You are missing trading opportunities:
- Free trading apps
- Over 8,000 signals for copying
- Economic news for exploring financial markets
Registration
Log in
You agree to website policy and terms of use
If you do not have an account, please register
So far, it is the absence of those details I asked about above that has put me, as an ordinary dummies, in a stupor. I reread the article three times, but found the necessary answers only on the forum.
After some deliberation, it was decided to write the second part of the article.
At the moment, the second part will cover the work with multilayer neural networks.
If you have any wishes about its content - please, briefly, write them.
Those ideas that I will be able to convey on my fingers will be described in the article.
Thank you.
I "naively assume" that among native Russian speakers it is not customary to call the process of independent learning "parameter fitting". As well as it is not accepted to call the selection of parameters (with the help of external processes) for any system as learning.
No matter how you call fitting, it will not cease to be fitting.
Optimisation, fitting and learning for neural networks dealing with non-stationary data are synonyms. Because all three terms mean the same thing: selection of weighting coefficients for past historical data (training sample) in order to minimise errors in the neural network output. If it were possible to feed the grid with future data, then it would be a different matter.
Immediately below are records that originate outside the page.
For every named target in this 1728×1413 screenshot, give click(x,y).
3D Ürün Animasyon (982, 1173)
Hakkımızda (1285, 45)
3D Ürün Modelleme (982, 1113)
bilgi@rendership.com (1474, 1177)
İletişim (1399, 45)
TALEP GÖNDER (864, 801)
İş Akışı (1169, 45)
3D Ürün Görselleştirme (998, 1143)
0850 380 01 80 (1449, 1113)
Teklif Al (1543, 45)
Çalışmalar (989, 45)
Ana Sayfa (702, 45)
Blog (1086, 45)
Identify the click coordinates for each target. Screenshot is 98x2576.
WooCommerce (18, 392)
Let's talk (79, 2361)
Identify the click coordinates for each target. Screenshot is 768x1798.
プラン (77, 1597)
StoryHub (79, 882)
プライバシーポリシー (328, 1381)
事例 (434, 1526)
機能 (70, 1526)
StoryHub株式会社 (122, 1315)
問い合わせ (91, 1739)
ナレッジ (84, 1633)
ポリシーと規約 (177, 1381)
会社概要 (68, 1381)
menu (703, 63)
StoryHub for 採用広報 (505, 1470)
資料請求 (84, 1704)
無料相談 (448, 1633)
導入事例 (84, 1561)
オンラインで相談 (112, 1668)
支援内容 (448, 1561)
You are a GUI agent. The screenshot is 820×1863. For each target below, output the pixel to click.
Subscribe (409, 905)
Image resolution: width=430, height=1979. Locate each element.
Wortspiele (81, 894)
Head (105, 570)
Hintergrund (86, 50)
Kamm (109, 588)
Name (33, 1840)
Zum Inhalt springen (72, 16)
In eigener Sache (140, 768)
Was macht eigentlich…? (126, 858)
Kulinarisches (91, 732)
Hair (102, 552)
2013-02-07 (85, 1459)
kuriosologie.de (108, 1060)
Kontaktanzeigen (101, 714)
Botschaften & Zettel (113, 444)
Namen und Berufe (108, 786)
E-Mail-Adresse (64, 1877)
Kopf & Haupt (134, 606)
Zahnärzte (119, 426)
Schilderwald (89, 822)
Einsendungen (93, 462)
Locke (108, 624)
But they don't sell time machines in office equipment shops yet, so we have to fit the past.
Whatever you call a fitting, it will not cease to be a fitting.
Only one question is of interest: how to create a self-learning programme that can do without using an "external" optimiser. If such a thing is possible at this stage, of course.
It's simple. The EA code can contain the network itself and its weights optimiser, which can be launched automatically when new data arrives. Under neural networks in most cases we mean such self-learning networks. Networks trained externally, for example by the tester optimiser, are toys.
Guys, help me! Did I understand correctly that normalisation of input data should be done for the whole training period of the network? I mean maximum and minimum values of xi should be taken from the whole period?
I wrote this owl. Can we say that it is a neural network, because I have my doubts.
Owl for trading in the channel.
Algorithm is as follows: extremums are taken for the number of Fibo bars (2,3,5,8,13....). For each neuron to buy, for example - if the price is below or equal to the price of the extremum LOW for one period, then return 1 otherwise - 0. Further, as in the example with NeuronMACD. To sell - mirror the opposite.
I am waiting for criticism of the code and algorithm.
I wrote this owl. Can we say that it is a neural network, because I have my doubts.
Owl for trading in the channel.
Algorithm is as follows: extremums are taken for the number of Fibo bars (2,3,5,8,13....). For each neuron to buy, for example - if the price is below or equal to the price of the extremum LOW for one period, then return 1 otherwise - 0. Further, as in the example with NeuronMACD. To sell - mirror the opposite.
I am waiting for criticism of the code and algorithm.
In your case, the Neuron Activation Function can be thrown out, an unnecessary brake.